Why should we care about fossil leaves?

Fossil leaves from the Florissant fossil beds in Colorado (~ 34 Million years old).

Fossils of dinosaurs, trilobites, and wooly mammoths typically attract more public attention than fossil plants. Although they are not as eye-catching to most people, fossil plants are far more important than this lack of  interest suggests. They help reconstruct the morphology and evolution of long-extinct plant species (which are at the base of food chains, and thus affect whole ecosystems), and they are also among the most important sources of information for scientists trying to understand Earth’s past (paleo-) climates and environments. In recent decades, a growing interest in paleoclimate has accompanied the growing concern about climate change. In addition to documenting past climate change, paleoclimate data play an important role in testing climate models used for predicting future patterns of climate change.[1]

What makes plants such great indicators of former climate? Most plants are sessile, so they are dependent on the climatic conditions of their location. Like all organisms, plants have been forced to adapt to their surroundings to survive, and these adaptations may be recorded in their fossilized remains. Therefore, careful interpretation of a fossil plant provides clues as to in which terrestrial conditions that plant lived. Fossilized leaves are especially good at recording past climatic conditions. Because leaves are the primary photosynthetic organs of a plant, they are optimally adapted to environmental conditions and can react sensitively to environmental changes. Several methods have been developed to use the characteristics of fossil leaves to reconstruct paleoclimate.

Leaf size and shape

Illustration by Melissa McKee.

In most regions of the world, the proportion of woody, dicotyledon (or dicot) tree species with leaf teeth (serrated edges on the leaf margins), is inversely correlated with mean annual temperature. In addition, leaves from plants growing in cold climates are more likely to have larger and more numerous leaf teeth. Since leaf teeth can be observed and measured in leaf fossils, scientists have developed models to quantitatively reconstruct terrestrial paleotemperature from leaf teeth in fossils.[2] Models have also been developed to reconstruct other paleoclimate variables from the size and shape of fossilized leaves.

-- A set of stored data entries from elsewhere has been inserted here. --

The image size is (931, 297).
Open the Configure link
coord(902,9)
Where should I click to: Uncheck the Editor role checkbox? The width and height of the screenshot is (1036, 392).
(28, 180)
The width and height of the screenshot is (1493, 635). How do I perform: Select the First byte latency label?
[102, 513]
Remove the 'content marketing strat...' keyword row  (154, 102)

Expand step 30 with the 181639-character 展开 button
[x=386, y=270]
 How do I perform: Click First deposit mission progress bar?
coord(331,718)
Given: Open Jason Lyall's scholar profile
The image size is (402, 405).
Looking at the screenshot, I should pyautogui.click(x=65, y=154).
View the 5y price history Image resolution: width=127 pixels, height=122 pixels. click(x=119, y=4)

For example, scientists can use the size of fossil leaves to infer past levels of precipitation, because larger leaves tend to be more prevalent in wetter climates.[3]

 Leaf cuticle

Another way to infer paleoclimate is by looking at the characteristics of the cuticle—the waxy, protective surface layer on the leaves of higher plants—of fossilized leaves. Scientists can look at the abundance of trichomes (leaf hairs) on the fossilized cuticle to infer water availability, because trichome density is often higher in plant species adapted to arid environments.[4]

Fossil leaf cuticle with visible stomata.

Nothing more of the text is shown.